▸ **What needs to be done**
Write out the records again, exactly. Nothing may be dropped.

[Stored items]
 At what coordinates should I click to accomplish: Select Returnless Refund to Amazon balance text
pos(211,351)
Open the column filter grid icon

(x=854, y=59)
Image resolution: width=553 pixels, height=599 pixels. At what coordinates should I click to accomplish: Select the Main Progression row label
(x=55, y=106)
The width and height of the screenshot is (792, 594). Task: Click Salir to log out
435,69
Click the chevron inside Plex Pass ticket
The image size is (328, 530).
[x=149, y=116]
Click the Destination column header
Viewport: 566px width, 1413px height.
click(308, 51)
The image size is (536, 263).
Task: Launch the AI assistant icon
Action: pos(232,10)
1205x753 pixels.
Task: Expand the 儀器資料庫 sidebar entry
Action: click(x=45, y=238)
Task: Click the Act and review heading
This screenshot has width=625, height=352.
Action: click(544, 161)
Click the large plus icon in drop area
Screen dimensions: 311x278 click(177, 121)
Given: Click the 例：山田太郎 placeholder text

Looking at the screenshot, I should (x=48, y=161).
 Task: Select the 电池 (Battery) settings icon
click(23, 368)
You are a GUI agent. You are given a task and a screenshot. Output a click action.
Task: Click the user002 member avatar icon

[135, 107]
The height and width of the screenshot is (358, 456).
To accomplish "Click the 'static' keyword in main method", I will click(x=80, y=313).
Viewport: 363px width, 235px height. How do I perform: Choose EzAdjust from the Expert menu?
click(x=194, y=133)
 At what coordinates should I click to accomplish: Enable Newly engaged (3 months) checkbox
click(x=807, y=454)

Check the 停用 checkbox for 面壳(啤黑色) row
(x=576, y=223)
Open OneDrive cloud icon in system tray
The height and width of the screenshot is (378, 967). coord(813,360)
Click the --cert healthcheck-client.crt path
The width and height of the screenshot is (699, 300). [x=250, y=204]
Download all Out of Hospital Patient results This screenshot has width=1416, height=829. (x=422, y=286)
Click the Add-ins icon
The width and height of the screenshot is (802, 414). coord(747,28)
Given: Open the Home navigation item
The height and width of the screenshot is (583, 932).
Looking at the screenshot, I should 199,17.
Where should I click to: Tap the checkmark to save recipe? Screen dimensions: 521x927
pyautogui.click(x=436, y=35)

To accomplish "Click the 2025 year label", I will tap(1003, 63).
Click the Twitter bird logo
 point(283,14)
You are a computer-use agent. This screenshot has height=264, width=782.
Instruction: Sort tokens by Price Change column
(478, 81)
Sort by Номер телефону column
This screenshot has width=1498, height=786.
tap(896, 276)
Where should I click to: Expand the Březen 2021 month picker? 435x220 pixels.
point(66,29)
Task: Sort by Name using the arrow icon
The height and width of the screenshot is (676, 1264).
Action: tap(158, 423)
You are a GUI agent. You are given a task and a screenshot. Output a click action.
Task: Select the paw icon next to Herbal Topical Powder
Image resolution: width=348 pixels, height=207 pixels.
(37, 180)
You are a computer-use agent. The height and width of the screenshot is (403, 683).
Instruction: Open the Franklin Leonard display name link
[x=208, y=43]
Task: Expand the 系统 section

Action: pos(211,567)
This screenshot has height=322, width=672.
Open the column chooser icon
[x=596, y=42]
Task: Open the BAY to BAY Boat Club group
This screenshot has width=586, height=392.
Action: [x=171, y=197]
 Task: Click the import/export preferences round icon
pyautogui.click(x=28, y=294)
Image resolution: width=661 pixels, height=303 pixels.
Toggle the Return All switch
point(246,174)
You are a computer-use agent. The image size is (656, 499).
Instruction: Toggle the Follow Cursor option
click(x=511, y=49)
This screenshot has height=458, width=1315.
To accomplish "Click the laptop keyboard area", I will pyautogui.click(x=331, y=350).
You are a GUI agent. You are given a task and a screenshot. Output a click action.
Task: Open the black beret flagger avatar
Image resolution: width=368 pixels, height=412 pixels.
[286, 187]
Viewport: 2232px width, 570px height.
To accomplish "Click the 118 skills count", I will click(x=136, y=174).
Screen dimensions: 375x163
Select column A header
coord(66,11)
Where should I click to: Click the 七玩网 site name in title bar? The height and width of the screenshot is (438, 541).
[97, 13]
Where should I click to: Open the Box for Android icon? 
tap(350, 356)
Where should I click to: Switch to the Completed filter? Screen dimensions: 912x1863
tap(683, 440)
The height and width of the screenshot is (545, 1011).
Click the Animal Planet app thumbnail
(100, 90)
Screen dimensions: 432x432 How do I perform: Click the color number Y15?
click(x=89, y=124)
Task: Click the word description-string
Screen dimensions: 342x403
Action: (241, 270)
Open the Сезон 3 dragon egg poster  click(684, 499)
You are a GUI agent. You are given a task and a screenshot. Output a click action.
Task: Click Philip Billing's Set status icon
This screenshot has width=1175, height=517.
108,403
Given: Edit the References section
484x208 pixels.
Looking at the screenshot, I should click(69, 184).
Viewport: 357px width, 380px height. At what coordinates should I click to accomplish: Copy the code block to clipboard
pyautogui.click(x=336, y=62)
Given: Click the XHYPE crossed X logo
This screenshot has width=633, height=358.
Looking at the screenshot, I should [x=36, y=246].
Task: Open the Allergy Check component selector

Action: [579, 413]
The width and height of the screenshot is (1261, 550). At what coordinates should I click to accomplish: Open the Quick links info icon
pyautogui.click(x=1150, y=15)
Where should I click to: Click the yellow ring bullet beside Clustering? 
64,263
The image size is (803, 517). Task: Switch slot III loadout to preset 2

▸ **Written answer**
 At what coordinates should I click to accomplish: Select Returnless Refund to Amazon balance text
pos(211,351)
Open the column filter grid icon

(x=854, y=59)
Image resolution: width=553 pixels, height=599 pixels. At what coordinates should I click to accomplish: Select the Main Progression row label
(x=55, y=106)
The width and height of the screenshot is (792, 594). Task: Click Salir to log out
435,69
Click the chevron inside Plex Pass ticket
The image size is (328, 530).
[x=149, y=116]
Click the Destination column header
Viewport: 566px width, 1413px height.
click(308, 51)
The image size is (536, 263).
Task: Launch the AI assistant icon
Action: pos(232,10)
1205x753 pixels.
Task: Expand the 儀器資料庫 sidebar entry
Action: click(x=45, y=238)
Task: Click the Act and review heading
This screenshot has width=625, height=352.
Action: click(544, 161)
Click the large plus icon in drop area
Screen dimensions: 311x278 click(177, 121)
Given: Click the 例：山田太郎 placeholder text

Looking at the screenshot, I should (x=48, y=161).
 Task: Select the 电池 (Battery) settings icon
click(23, 368)
You are a GUI agent. You are given a task and a screenshot. Output a click action.
Task: Click the user002 member avatar icon

[135, 107]
The height and width of the screenshot is (358, 456).
To accomplish "Click the 'static' keyword in main method", I will click(x=80, y=313).
Viewport: 363px width, 235px height. How do I perform: Choose EzAdjust from the Expert menu?
click(x=194, y=133)
 At what coordinates should I click to accomplish: Enable Newly engaged (3 months) checkbox
click(x=807, y=454)

Check the 停用 checkbox for 面壳(啤黑色) row
(x=576, y=223)
Open OneDrive cloud icon in system tray
The height and width of the screenshot is (378, 967). coord(813,360)
Click the --cert healthcheck-client.crt path
The width and height of the screenshot is (699, 300). [x=250, y=204]
Download all Out of Hospital Patient results This screenshot has width=1416, height=829. (x=422, y=286)
Click the Add-ins icon
The width and height of the screenshot is (802, 414). coord(747,28)
Given: Open the Home navigation item
The height and width of the screenshot is (583, 932).
Looking at the screenshot, I should 199,17.
Where should I click to: Tap the checkmark to save recipe? Screen dimensions: 521x927
pyautogui.click(x=436, y=35)

To accomplish "Click the 2025 year label", I will tap(1003, 63).
Click the Twitter bird logo
 point(283,14)
You are a computer-use agent. This screenshot has height=264, width=782.
Instruction: Sort tokens by Price Change column
(478, 81)
Sort by Номер телефону column
This screenshot has width=1498, height=786.
tap(896, 276)
Where should I click to: Expand the Březen 2021 month picker? 435x220 pixels.
point(66,29)
Task: Sort by Name using the arrow icon
The height and width of the screenshot is (676, 1264).
Action: tap(158, 423)
You are a GUI agent. You are given a task and a screenshot. Output a click action.
Task: Select the paw icon next to Herbal Topical Powder
Image resolution: width=348 pixels, height=207 pixels.
(37, 180)
You are a computer-use agent. The height and width of the screenshot is (403, 683).
Instruction: Open the Franklin Leonard display name link
[x=208, y=43]
Task: Expand the 系统 section

Action: pos(211,567)
This screenshot has height=322, width=672.
Open the column chooser icon
[x=596, y=42]
Task: Open the BAY to BAY Boat Club group
This screenshot has width=586, height=392.
Action: [x=171, y=197]
 Task: Click the import/export preferences round icon
pyautogui.click(x=28, y=294)
Image resolution: width=661 pixels, height=303 pixels.
Toggle the Return All switch
point(246,174)
You are a computer-use agent. The image size is (656, 499).
Instruction: Toggle the Follow Cursor option
click(x=511, y=49)
This screenshot has height=458, width=1315.
To accomplish "Click the laptop keyboard area", I will pyautogui.click(x=331, y=350).
You are a GUI agent. You are given a task and a screenshot. Output a click action.
Task: Open the black beret flagger avatar
Image resolution: width=368 pixels, height=412 pixels.
[286, 187]
Viewport: 2232px width, 570px height.
To accomplish "Click the 118 skills count", I will click(x=136, y=174).
Screen dimensions: 375x163
Select column A header
coord(66,11)
Where should I click to: Click the 七玩网 site name in title bar? The height and width of the screenshot is (438, 541).
[97, 13]
Where should I click to: Open the Box for Android icon? 
tap(350, 356)
Where should I click to: Switch to the Completed filter? Screen dimensions: 912x1863
tap(683, 440)
The height and width of the screenshot is (545, 1011).
Click the Animal Planet app thumbnail
(100, 90)
Screen dimensions: 432x432 How do I perform: Click the color number Y15?
click(x=89, y=124)
Task: Click the word description-string
Screen dimensions: 342x403
Action: (241, 270)
Open the Сезон 3 dragon egg poster  click(684, 499)
You are a GUI agent. You are given a task and a screenshot. Output a click action.
Task: Click Philip Billing's Set status icon
This screenshot has width=1175, height=517.
108,403
Given: Edit the References section
484x208 pixels.
Looking at the screenshot, I should click(69, 184).
Viewport: 357px width, 380px height. At what coordinates should I click to accomplish: Copy the code block to clipboard
pyautogui.click(x=336, y=62)
Given: Click the XHYPE crossed X logo
This screenshot has width=633, height=358.
Looking at the screenshot, I should [x=36, y=246].
Task: Open the Allergy Check component selector

Action: [579, 413]
The width and height of the screenshot is (1261, 550). At what coordinates should I click to accomplish: Open the Quick links info icon
pyautogui.click(x=1150, y=15)
Where should I click to: Click the yellow ring bullet beside Clustering? 
64,263
The image size is (803, 517). Task: Switch slot III loadout to preset 2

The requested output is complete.